"The planet is getting warmer and we're doing precious little to stop it."

By Nigel Roulet

In February 2007, the Intergovernmental Panel on Climate Change released its fourth assessment of the Science of Climate Change and concluded that human activity was changing Earth’s atmosphere and, as a result, its climate. It said there was a 95-per-cent chance our mean global temperature would be, by the end of the 21st Century, 1.4 to 4.8 oC above that of the mid-19th Century.

It is very likely the panel’s conclusions are conservative because we now know, based on the results of the Global Carbon Project, that all the emissions scenarios used in the 2007 IPCC assessment reports were lower than what is actually occurring – the effect of the rapid rise, energy- and carbon intensity-based growth in the Asian economy was underestimated. Observations of several key indicators of the climate system, like the extent and duration of sea-ice melt and the rate at which ice is being lost in the Greenland ice cap, also indicate projections from that report were conservative.

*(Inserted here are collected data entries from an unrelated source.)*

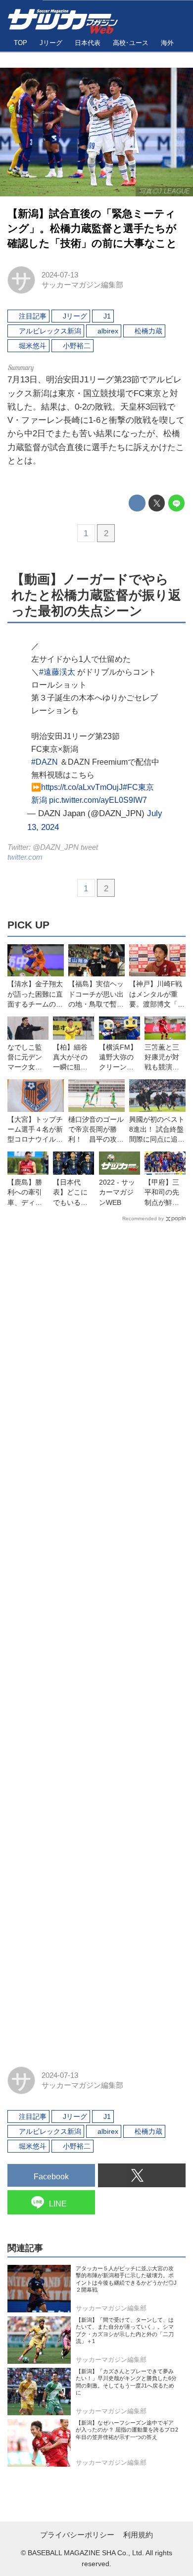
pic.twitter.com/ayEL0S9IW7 (98, 799)
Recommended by (143, 1218)
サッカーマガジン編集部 (82, 284)
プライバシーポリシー (77, 2534)
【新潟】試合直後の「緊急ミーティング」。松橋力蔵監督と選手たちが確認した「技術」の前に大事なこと (92, 228)
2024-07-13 (60, 275)
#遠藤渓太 (57, 671)
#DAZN (44, 761)
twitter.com (25, 857)
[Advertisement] (96, 1640)
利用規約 (138, 2534)
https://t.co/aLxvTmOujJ (82, 786)
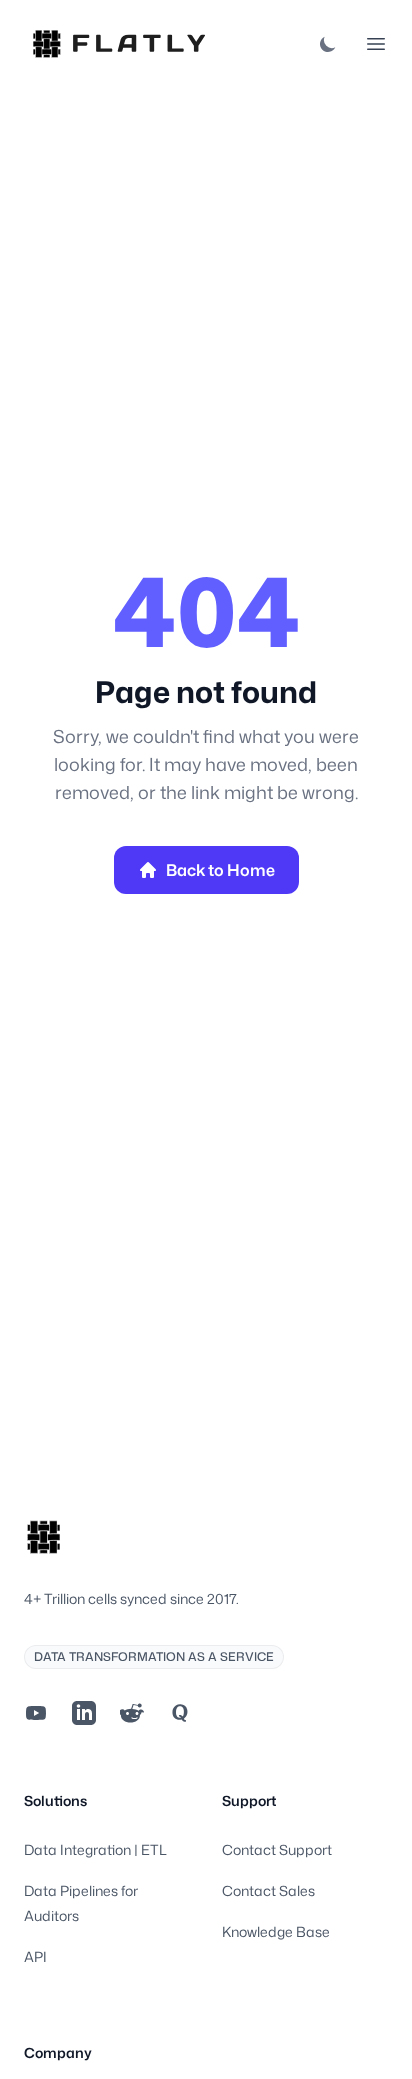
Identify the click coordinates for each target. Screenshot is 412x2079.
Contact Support (277, 1849)
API (35, 1956)
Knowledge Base (276, 1931)
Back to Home (220, 870)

So, unlike the talks leading up to the United Nations climate change conference in Copenhagen next month, actual change in the climate continues to progress.

Underlying the science, economics and politics of climate change, is the need to avoid what is considered “dangerous climate change.” This has been defined as general adverse and non-revocable changes in our ecosystems.

There has been considerable discussion among scientists about what atmospheric concentrations of CO2 and other greenhouse gases would push us into the danger zone. It had been thought a concentration of 550 parts per million of what are called CO2 equivalents (the sum of effect CO2 and other GHGs) – roughly a doubling of pre-industrial concentrations – could keep us below this danger threshold. But recent work on the sensitivity of climate models and an examination of past climate records preserved in the ice cores indicate a much lower concentration – about 450 ppm and, some even argue, about 350 ppm – is dangerous.

Our current concentration of CO2 is greater than 387 ppm and, taken with other GHGs, we’ve already surpassed a CO2 equivalent concentration of 400 ppm.

If we’re not in the danger zone already, we’re very close to it.

The obvious way to pull back from dangerous climate change is to cut emissions – but the science indicates that we need to begin to reduce emissions immediately and by the end of the 21st century they would have to be cut well over 70 per cent of their current level. This a very daunting challenge! The Kyoto Protocol was supposed to begin reducting emissions in developed countries, but the reality is that emissions are about 30 per cent greater now than they were in 1990. We’re going in the wrong direction. The prospects for the upcoming 15th Conference of Parties to the UN Framework Convention on Climate Change in December in Copenhagen do not look much brighter.

With the confluence of our failure to achieve any significant reductions in GHG emissions and the prospect of dangerous climate change rapidly approaching, some have begun to suggest we need to intervene directly in our climate through what is called geo-engineering.

Such suggestions have been around for decades, but the possibility of geo-engineering the climate began to get serious attention when Paul Crutzen, the co-winner of the 1995 Nobel prize in chemistry, proposed putting aerosols into the atmosphere to reduce the amount of sunlight reaching the lower atmosphere. This, the theory goes, would produce a cooling effect. In fact, we do this inadvertently already with emissions of sulphate from burning fossil fuels and smelting some minerals – but sulphate is a major culprit in acid rain.

Other proposals look to reduce incoming sunlight, such as mirrors or increasing the surface reflectivity of the Earth, while a much different set of proposals looks at removing excess CO2 from the atmosphere and burying it in the Earth’s crust, or deep in the oceans.

With much foresight, the Royal Society of London initiated a public discussion on geo-engineering with the release of Geoengineering the Climate: Science, Governance and Uncertainty, at the beginning of September. And the U.S. Congress announced last month it would begin discussions of geo-engineering – but there has been no widespread public debate. In Canada there has been no such discussions, with the exception of the upcoming Lorne Trottier Public Science Symposium on Avoiding Dangerous Climate Change at McGill University here in Montreal on Nov. 19.

There should be. If climate change is worthy of debate, certainly the prospect of deliberate human intervention into the Earth’s climate system is something we ought to talk about before someone goes ahead and tries it. Geo-engineering raises many scientific, environmental, economic and ethical questions: Are the proposed technologies actually feasible? How do we separate reality from science fiction? What are the anticipated and unanticipated risks involved? If we invest in geo-engineering will this lead people to believe there is an alternative technological fix that will then make them believe we don’t have to try and reduce our emissions after all? What are the geopolitical implications that arise because advanced countries could make a unilateral decision to embark on geo-engineering?

Everyone needs to become engaged and think very hard about the choices we face as we confront these two very inconvenient truths: the planet is getting warmer and we’re doing precious little to stop it.

Nigel Roulet is the James McGill Professor in the Department of Geography and moderator of the Nov. 19 Lorne Trottier Public Science Symposium.